Yesterday it became official. Our (almost three year old) was officially adopted. We’ve been on this long process of making her ours since she was 5 months old. It’s a bitter sweet story. It’s one of complete joy in one hand and sadness in another. After raising 6 kids, one of my daughters from Romania had this baby girl. She is not mentally stable. She has serious mental health issues and lost this sweet addition to the family. Incredible how one moment of joy can transform into something so deeply heartbreaking within a short time.

Motherhood is who I am. I knew from early on in my childhood that I wanted a house full of children. My family was small. I wanted a big one.
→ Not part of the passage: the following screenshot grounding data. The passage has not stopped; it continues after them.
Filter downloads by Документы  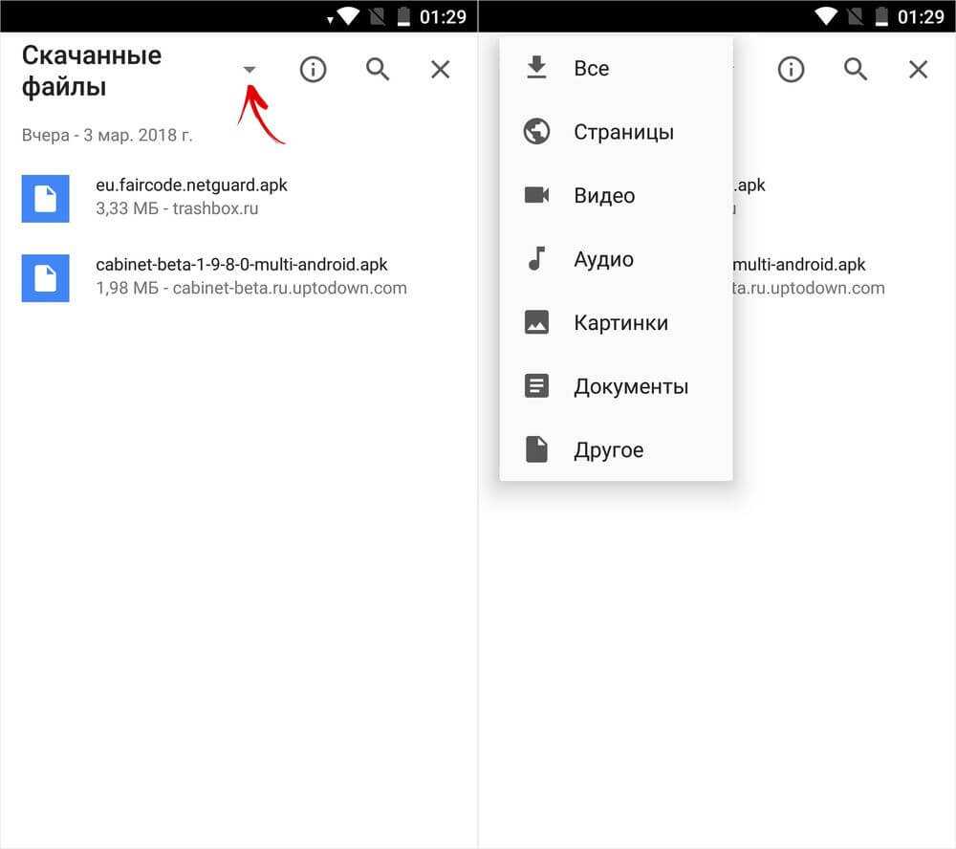(x=630, y=387)
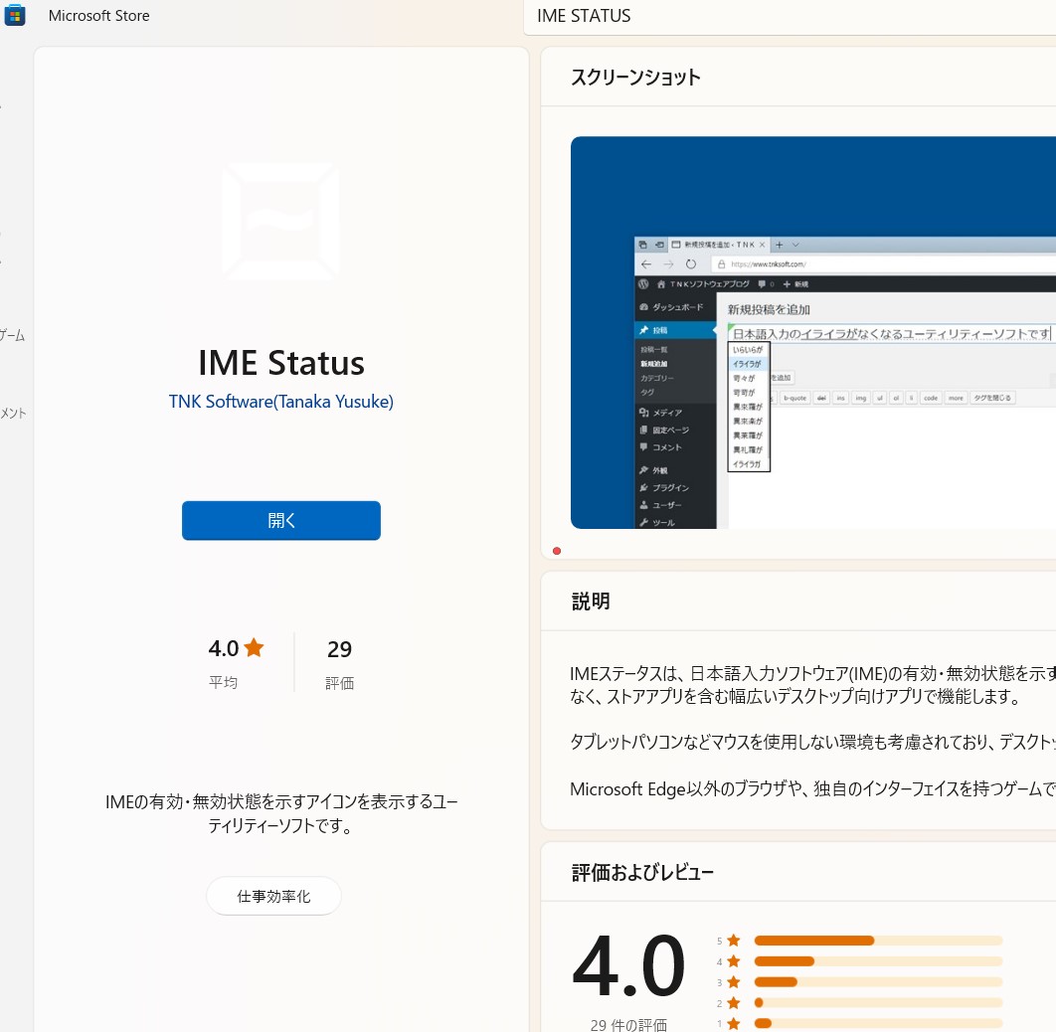This screenshot has height=1032, width=1056.
Task: Click the IME Status app logo
Action: click(280, 220)
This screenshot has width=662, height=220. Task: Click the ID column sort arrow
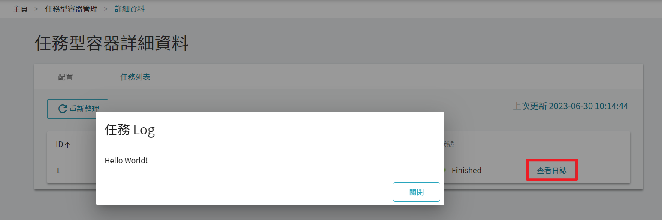coord(67,145)
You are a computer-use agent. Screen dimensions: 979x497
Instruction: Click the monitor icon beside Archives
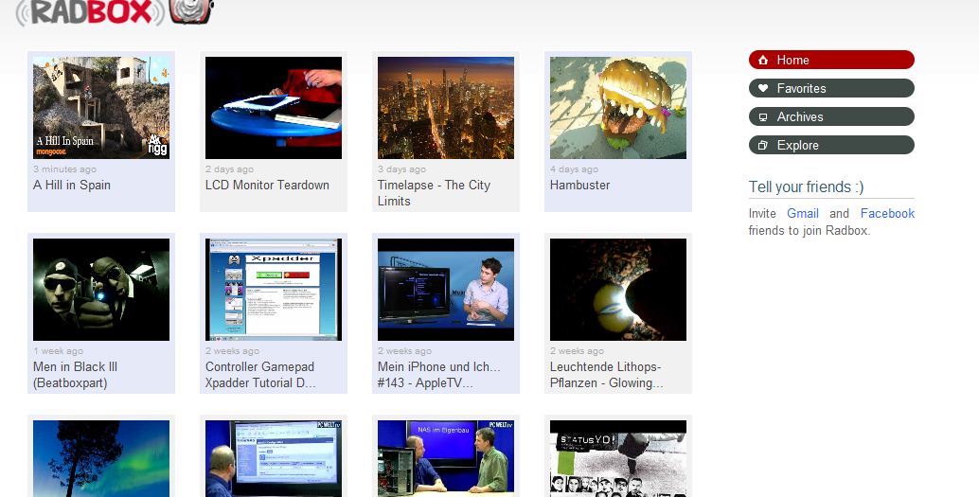pos(763,116)
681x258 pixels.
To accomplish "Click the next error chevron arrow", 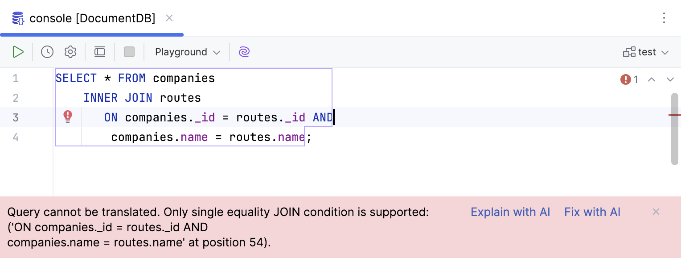I will click(x=670, y=79).
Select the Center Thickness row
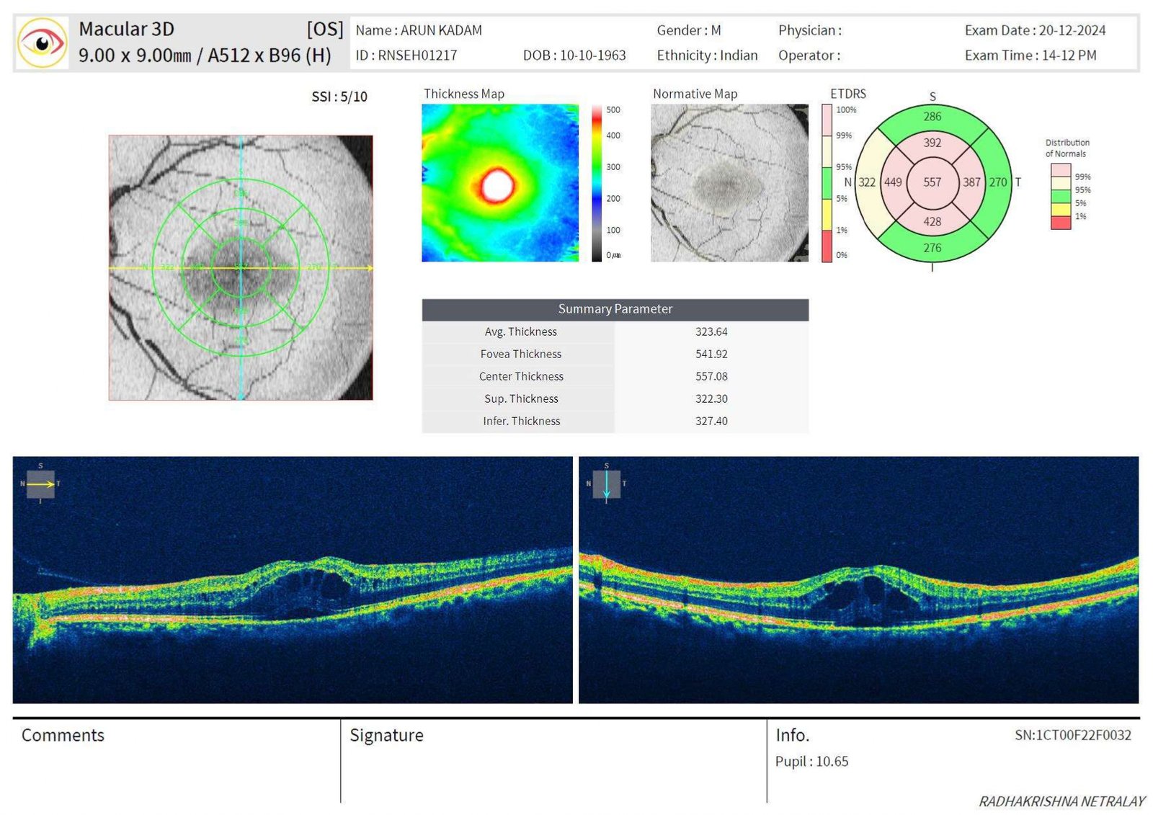The image size is (1153, 815). 615,376
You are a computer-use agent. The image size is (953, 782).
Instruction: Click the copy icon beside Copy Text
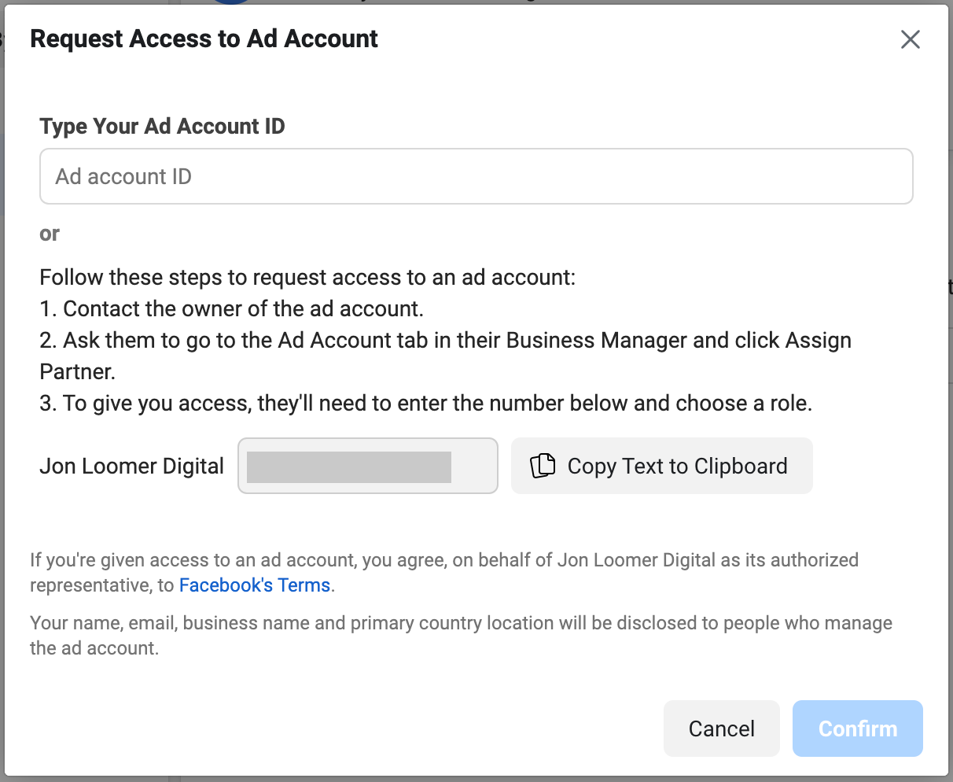543,466
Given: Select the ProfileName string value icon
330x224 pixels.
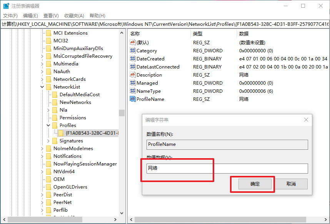Looking at the screenshot, I should tap(133, 99).
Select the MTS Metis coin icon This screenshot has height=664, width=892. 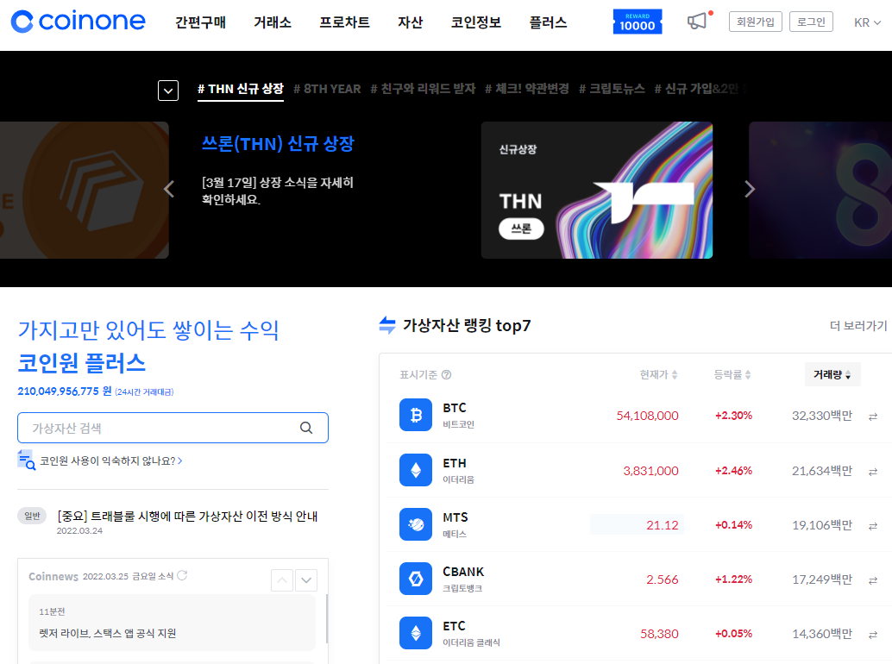[415, 523]
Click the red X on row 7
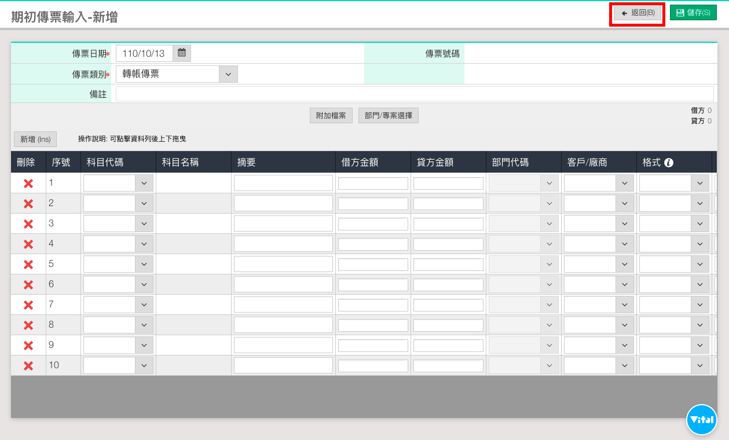The image size is (729, 440). tap(28, 305)
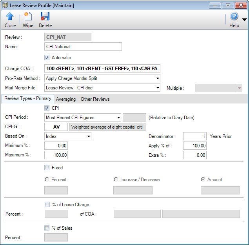Click the Charge COA field
This screenshot has width=249, height=245.
pyautogui.click(x=102, y=69)
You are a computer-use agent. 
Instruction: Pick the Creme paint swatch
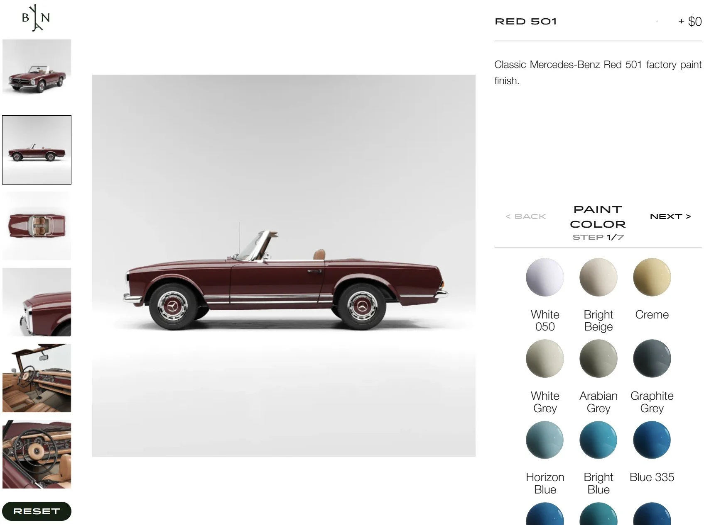tap(652, 277)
At the age of 10 I would say that I was going to have my own biological kids and lots of adopted ones. My mother frowned on this. I think she expected me to “outgrow” this notion.

When I was 18 years old the show 20/20 did a segment on Romanian orphanages. I had just gotten married and I made a comment of this to my then-husband. I was heartbroken, crying like a baby, watching the images of this segment. I told him that I had to help. He told me he didn’t agree with adoption. I was told that I could possibly never have children. I wanted to get on that quickly. I was born with some major issues in my female reproductive organs…but my tenacity and faith truly showed those ovaries who was in charged. By the time I was 22 I had two sweet boys, a divorce behind me, and the world ahead to possibly change the lives of one child. By the time I was 29 I knew I was ready to make that dream come true. My first little girl arrived on my 30th birthday (cause that’s the way God works with me). She was 2-1/2 y/o. The following year I adopted a little boy who was four and a few months later a little 9 year-old girl, and an 11-1/2 year-old young lady.

I will not share the struggles that arrive with caring for older children. I will not list the issues that came up with having that many kids under one roof. I believe that laughter and lots of prayers help us all cope with the wonderful experiences. But, I will share this: every single one of my kiddos has taught me some major powerful lessons. Each one has enriched me with love, patience, compassion and the understanding that we all have a purpose here. I don’t know who I would be if I wasn’t a mother. I can’t imagine another career more soul-fully connected to growth, spiritual connections, and love.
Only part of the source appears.